## INSTRUCTIONS FOR THE TASK
Please gather every line of the material below that contains the word "width".

Items listed in a dataset:
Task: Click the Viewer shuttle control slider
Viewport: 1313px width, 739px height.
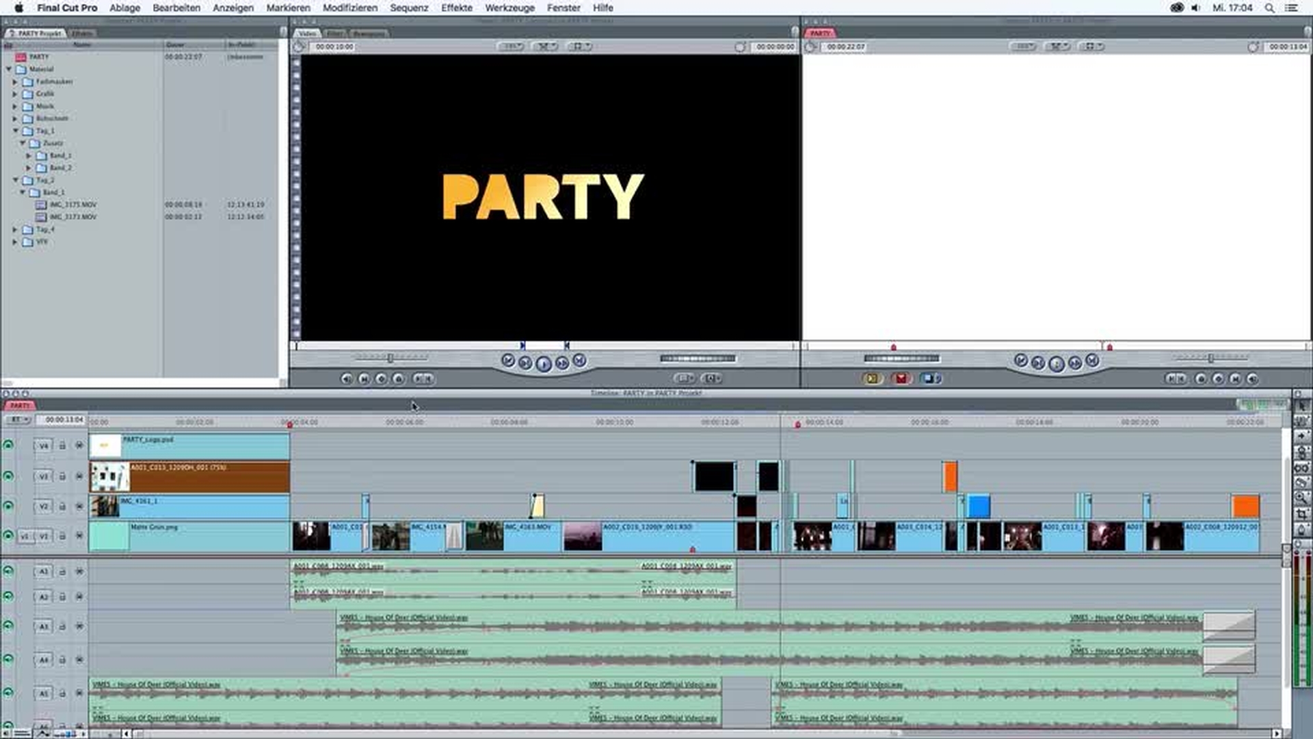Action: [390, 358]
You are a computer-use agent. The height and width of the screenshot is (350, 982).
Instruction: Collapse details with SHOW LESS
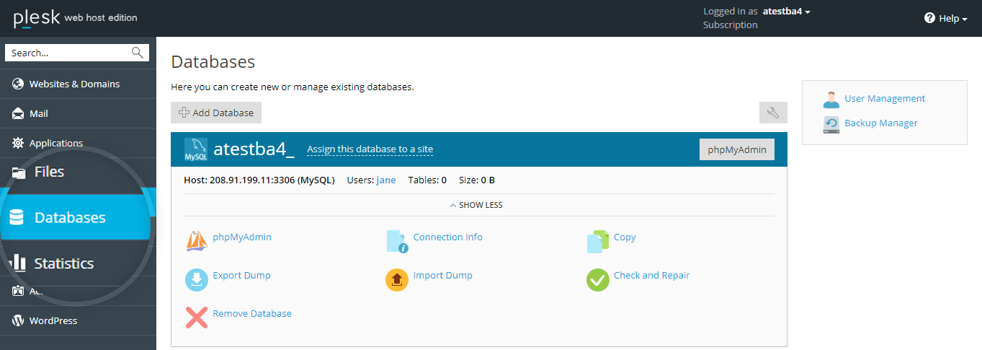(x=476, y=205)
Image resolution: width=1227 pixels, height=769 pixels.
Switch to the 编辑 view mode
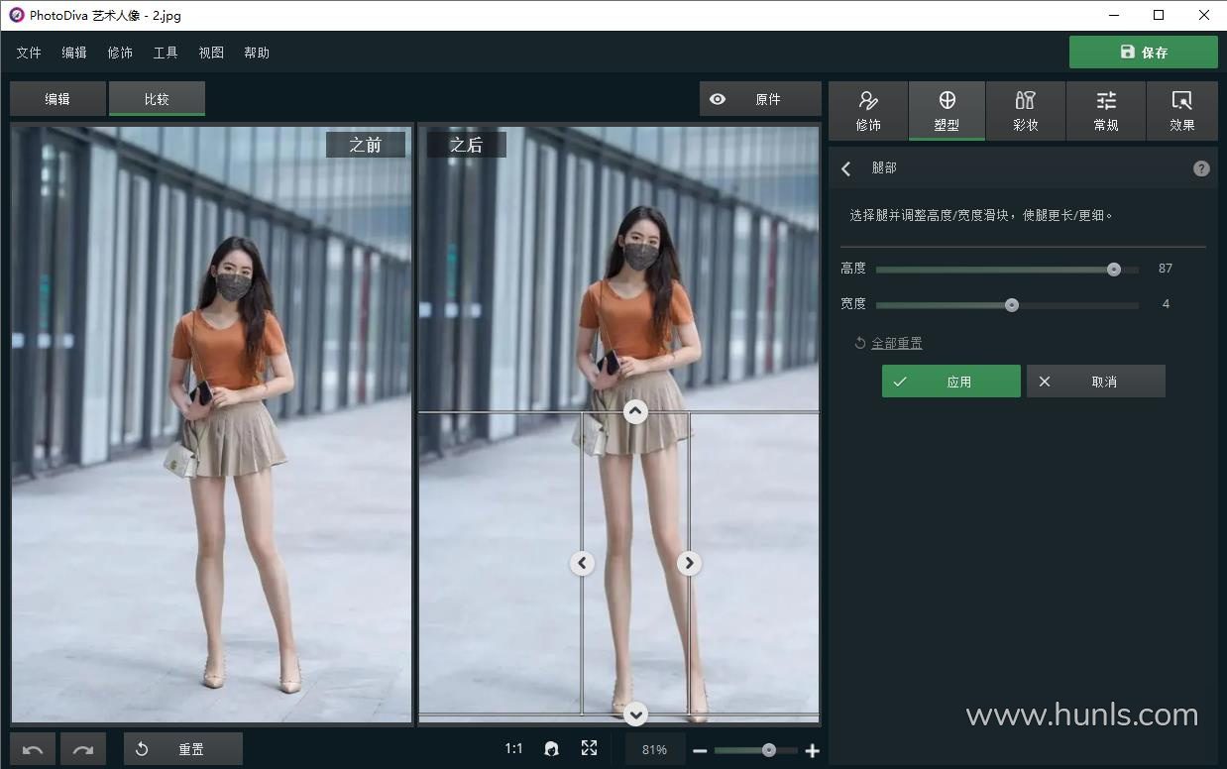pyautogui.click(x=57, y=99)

## FULL RESPONSE
Viewport: 1313px width, 739px height.
You are a computer-use agent. The height and width of the screenshot is (350, 982).
Image resolution: width=1227 pixels, height=769 pixels.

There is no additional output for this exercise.